File: /etc/nftables.conf
#!/usr/sbin/nft -f
flush ruleset
table ip nat {
chain postrouting {
type nat hook postrouting priority 100; policy accept;
# Masquerade traffic leaving the USB dongle
oifname "wlan_gw" masquerade
}
}
table inet filter {
chain input {
type filter hook input priority 0; policy drop;
iifname "lo" accept
ct state established,related accept
ip protocol icmp accept
# Allow DHCP & DNS from the basement
iifname "wlan_ap" udp dport { 67, 53 } accept
iifname "wlan_ap" tcp dport 53 accept
# SECURITY: Block SSH from the basement!
# Only allow SSH from the main house network (Gateway)
# Assuming main house is 192.168.1.x
iifname "wlan_gw" ip saddr 192.168.1.0/24 tcp dport 22 accept
}
chain forward {
type filter hook forward priority 0; policy drop;
# TCP MSS Clamping: The magic fix for WiFi-to-WiFi bridging
tcp flags syn tcp option maxseg size set rt mtu
# Allow traffic flow
iifname "wlan_ap" oifname "wlan_gw" accept
iifname "wlan_gw" oifname "wlan_ap" ct state established,related accept
}
chain output { type filter hook output priority 0; policy accept; }
}
🤳 7: The “User Friendly” Touch (QR Code Login)
Since this netbook sits on a shelf, I wanted the screen to be useful.

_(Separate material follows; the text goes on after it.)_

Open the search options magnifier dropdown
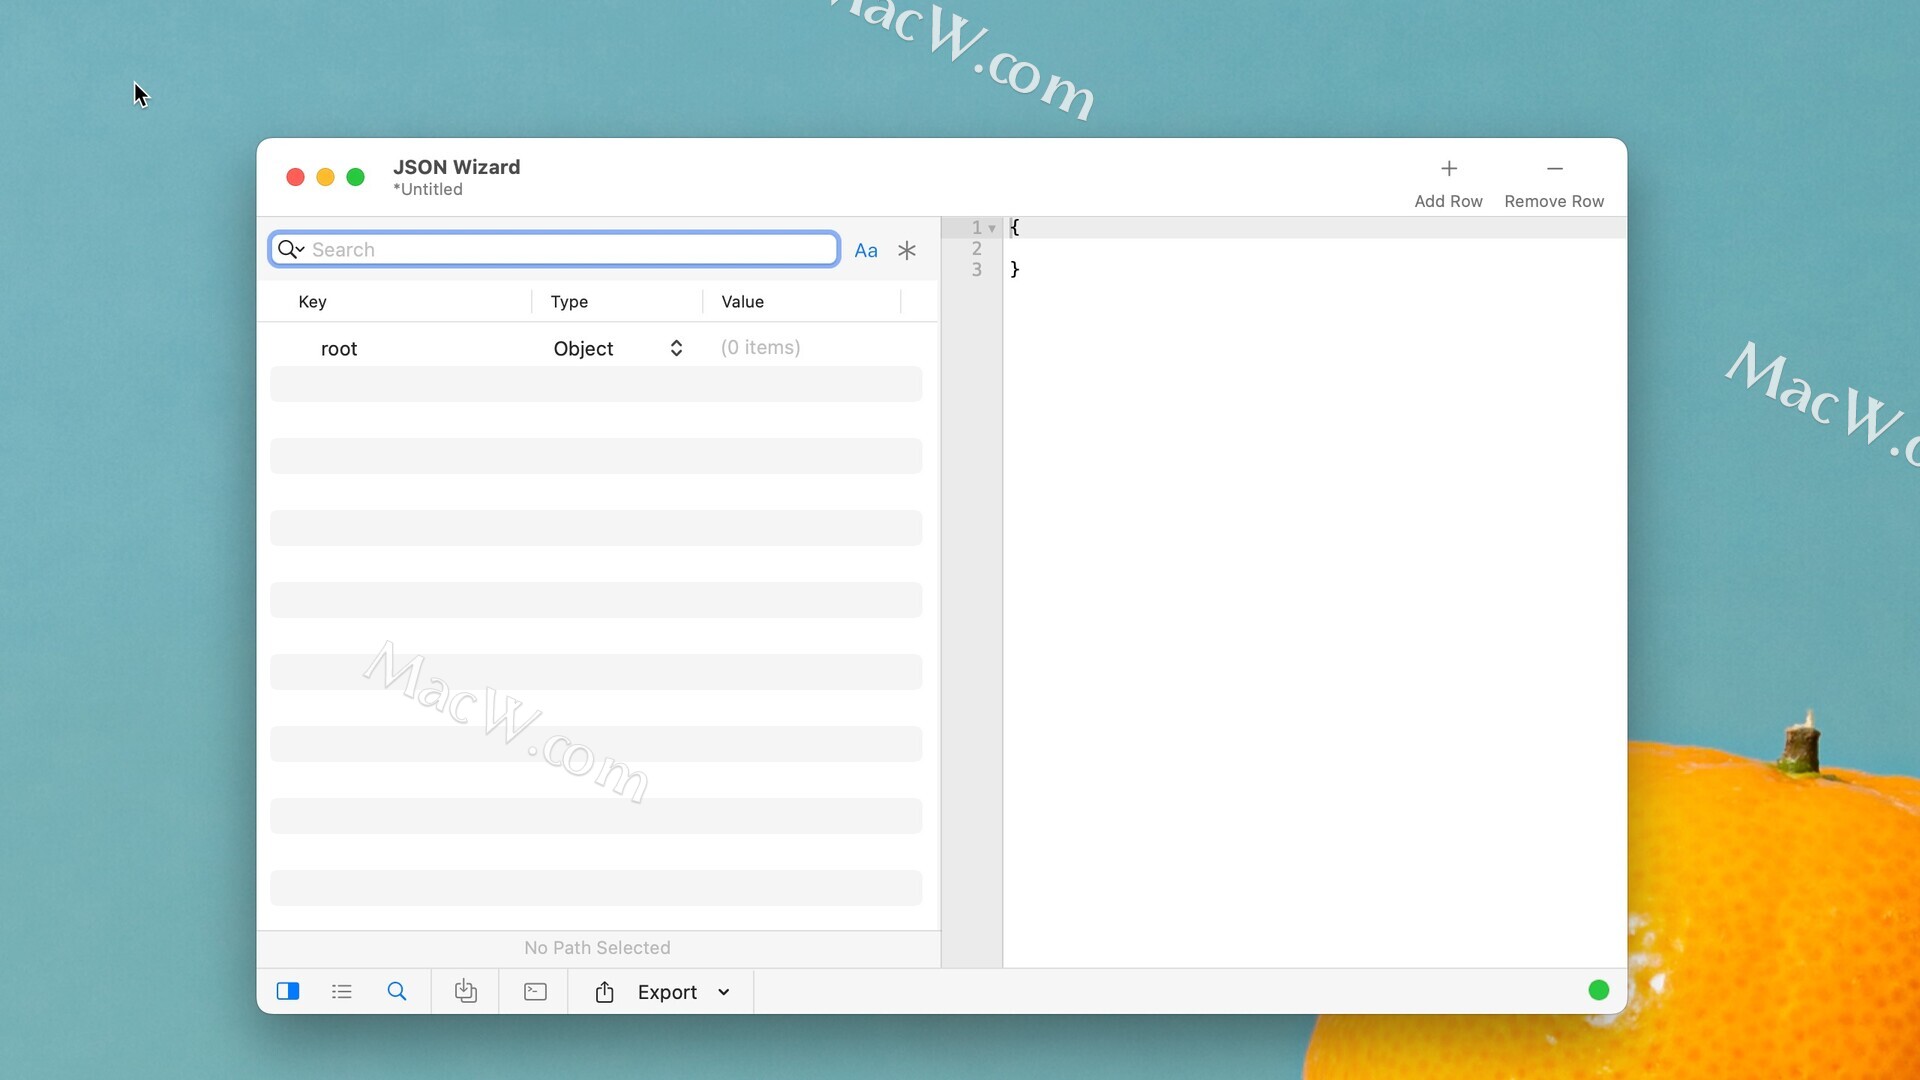Screen dimensions: 1920x1080 [x=290, y=249]
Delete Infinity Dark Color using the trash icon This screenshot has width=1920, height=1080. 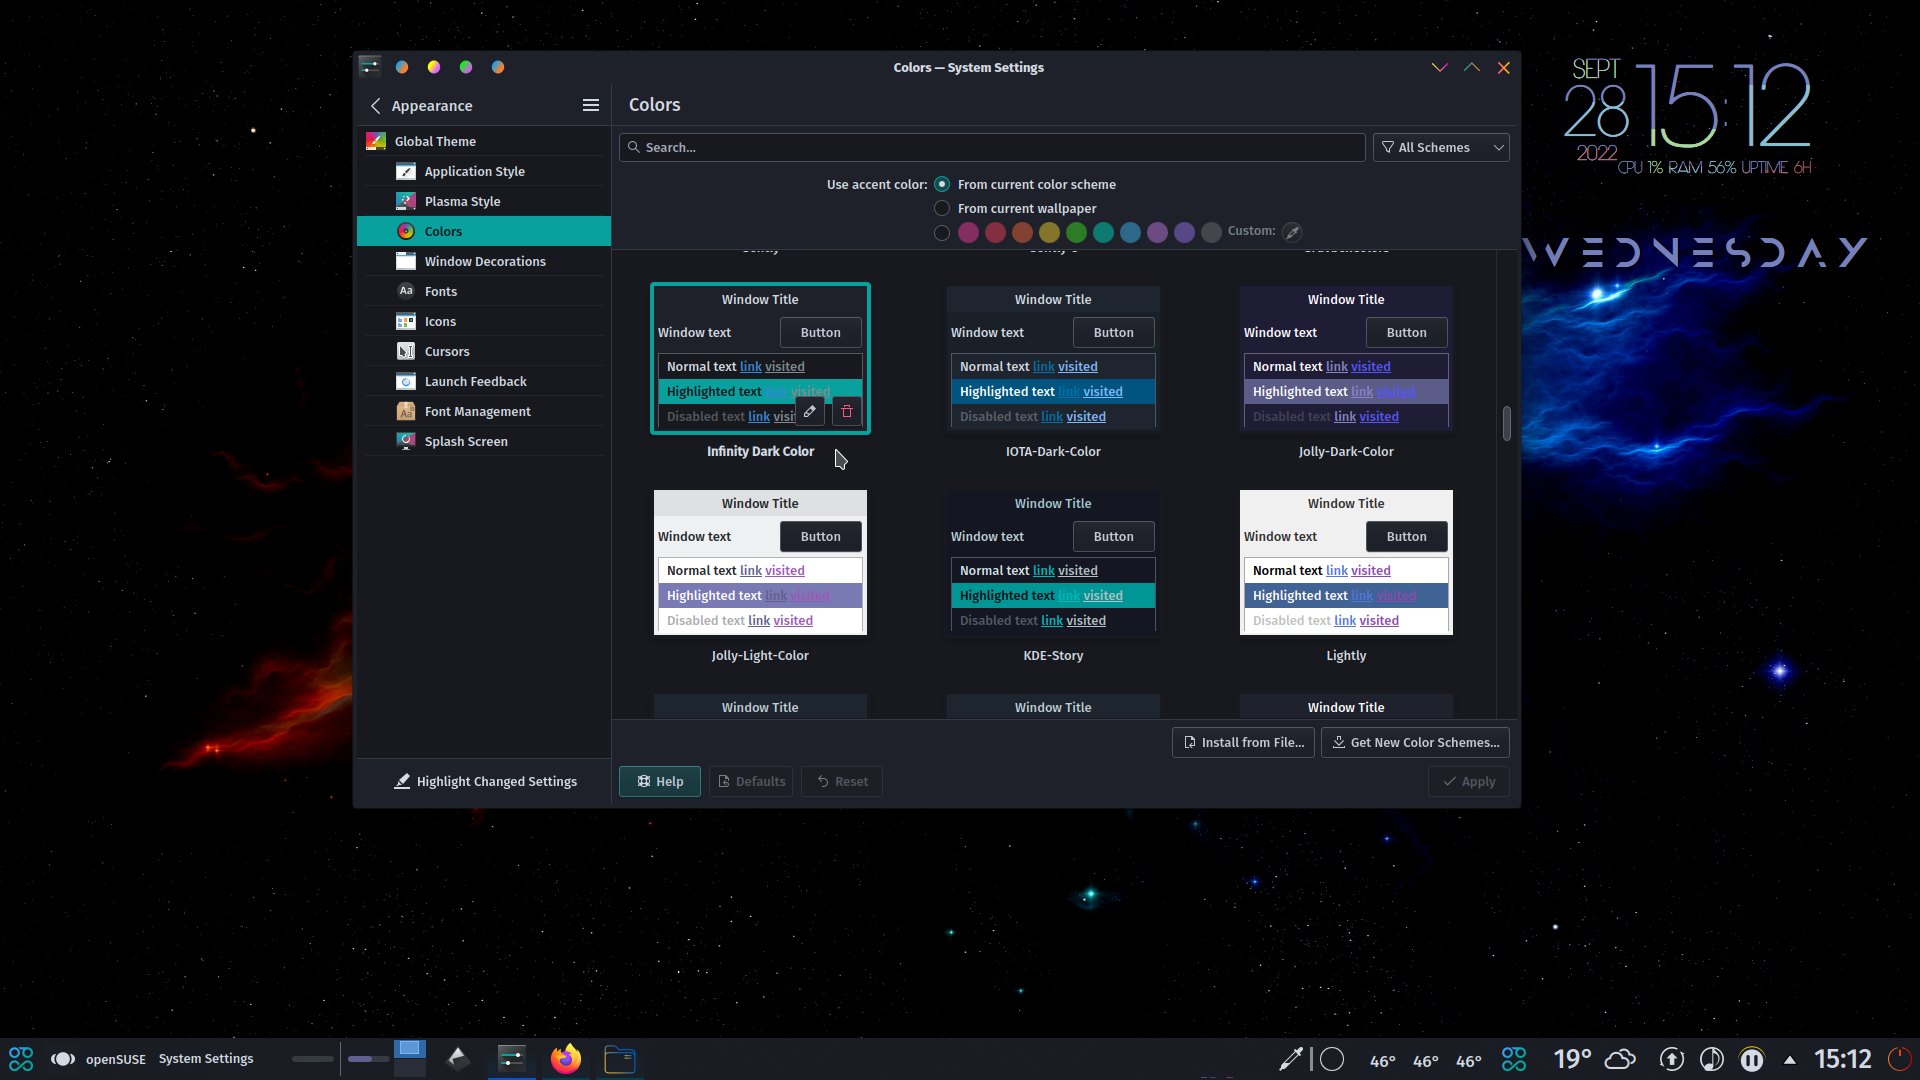tap(846, 411)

Instead of a boring login prompt, I made it display a QR code so guests can scan-to-connect.
I installed ttyqr and added this to /etc/rc.local:
# Clear screen
echo -e "\033c" > /etc/issue
# Generate QR Code for WiFi
# Format: WIFI:T:WPA;S:MySSID;P:MyPassword;;
ttyqr -t ANSIUTF8 "WIFI:T:WPA;S:Basement_Bunker;P:BasementPassword123;;" >> /etc/issue
# Add text
echo -e "\nScan to join the Bunker!" >> /etc/issue
echo -e "IP: 192.168.50.1" >> /etc/issue
Now, the TTY login screen looks like a kiosk!
(please don’t scan this one: the network and password here aren’t real)
👾 What else can 1GB RAM do? 🔊
Since the router part uses almost no resources (under 100MB RAM), I decided to give the N130 a few more jobs.
- Jukebox (mpd + ncmpcpp)
I installed mpd (Music Player Daemon) and hooked up the netbook to an old speaker via the headphone jack, so It can play local music files (more than 100GB of storage) as well internet radio streams seamlessly.
I can control the volume and stations via SSH or an app on my phone, or use the visualizer in ncmpcpp directly on the netbook screen.
- Retro Gaming Station
When the internet goes out, I can still kill time. Just some examples:
Bastet: A cruel Tetris clone.
Ninvaders: Space Invaders in the terminal.
Moon-buggy: A side-scrolling driving game.
Pacman4Console: Waka Waka
All of these run perfectly in text mode (tty), requiring zero graphical interface (no Wayland nor X11), saving precious RAM for the routing.
📜 Final Verdict
My old N130 lives again. It boots in seconds, handles traffic for the whole basement, blocks unauthorized SSH attempts, auto-updates and even helps guests connect with a QR code. Not bad for a laptop that was considered “too slow” 10 years ago.
In conclusion… Yes, I could have just bought a Wi-Fi extender instead of spending 2 hours configuring an old pc, but in the meantime, I have learned a lot, and saved some hardware. Happy hacking!